Brief >>
Please set down each record exactly as it appears, but leave out any pictures.

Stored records
╭──
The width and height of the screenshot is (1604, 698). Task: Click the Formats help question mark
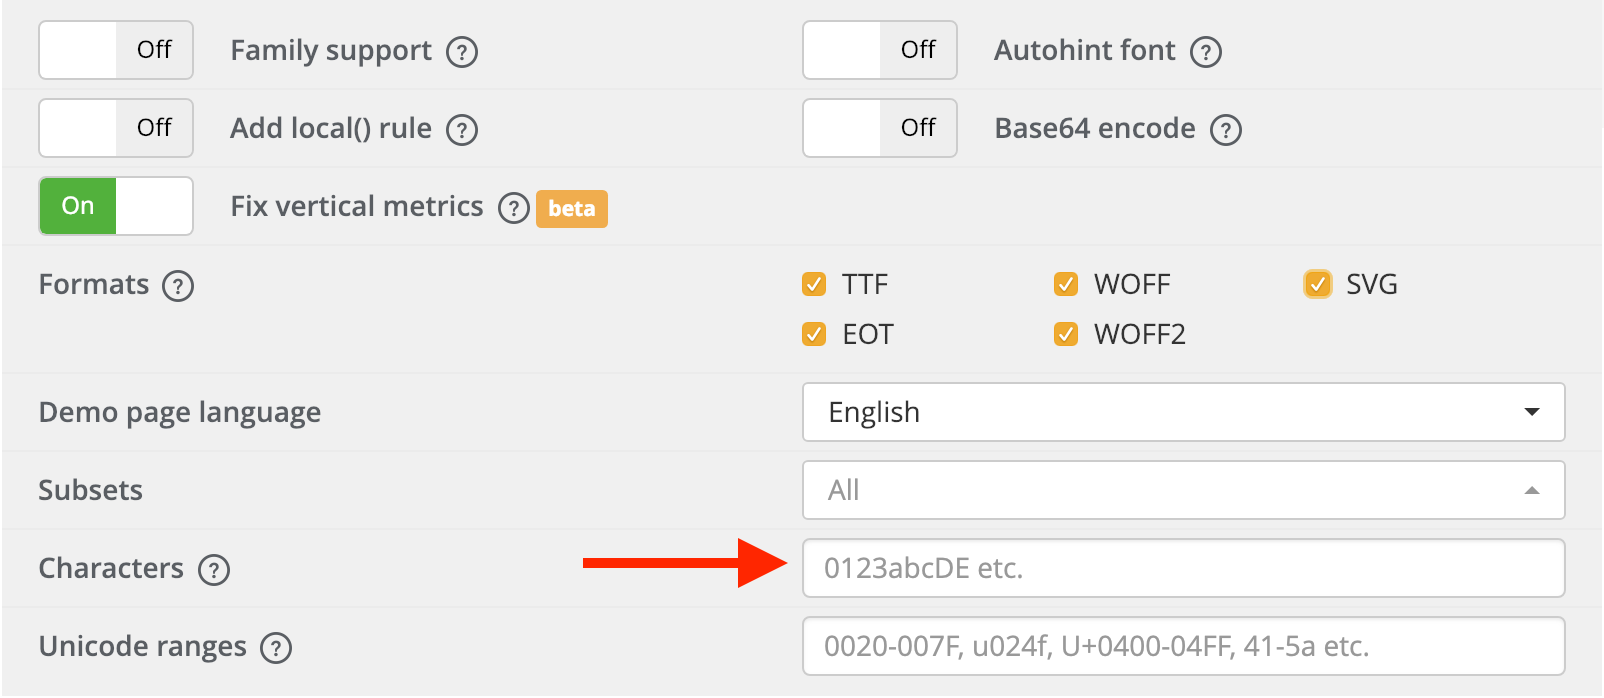pyautogui.click(x=178, y=286)
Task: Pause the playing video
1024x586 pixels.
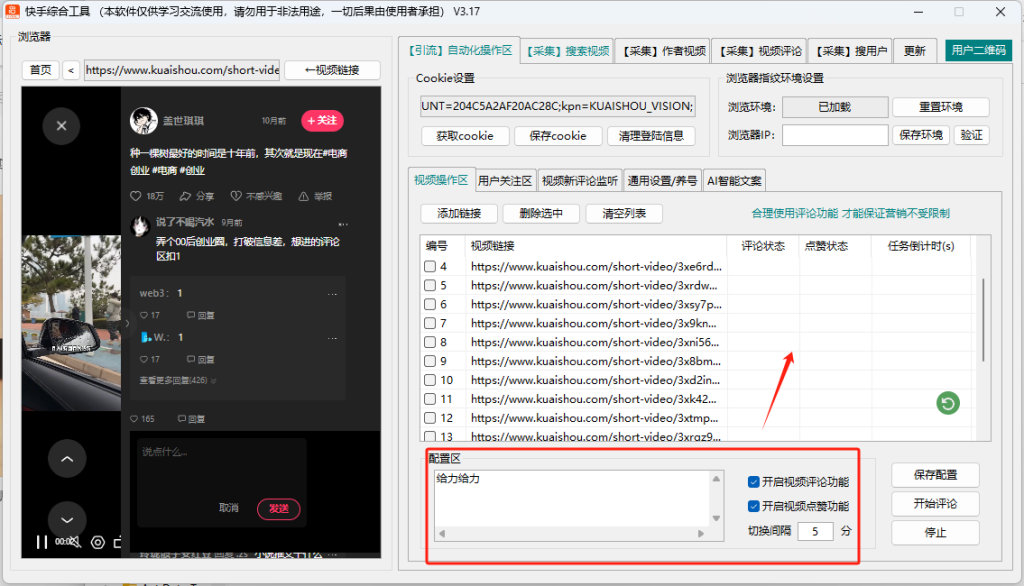Action: click(42, 541)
╰──
Final answer >>
The width and height of the screenshot is (1604, 698). Task: Click the Formats help question mark
pyautogui.click(x=178, y=286)
Task: Pause the playing video
1024x586 pixels.
Action: click(42, 541)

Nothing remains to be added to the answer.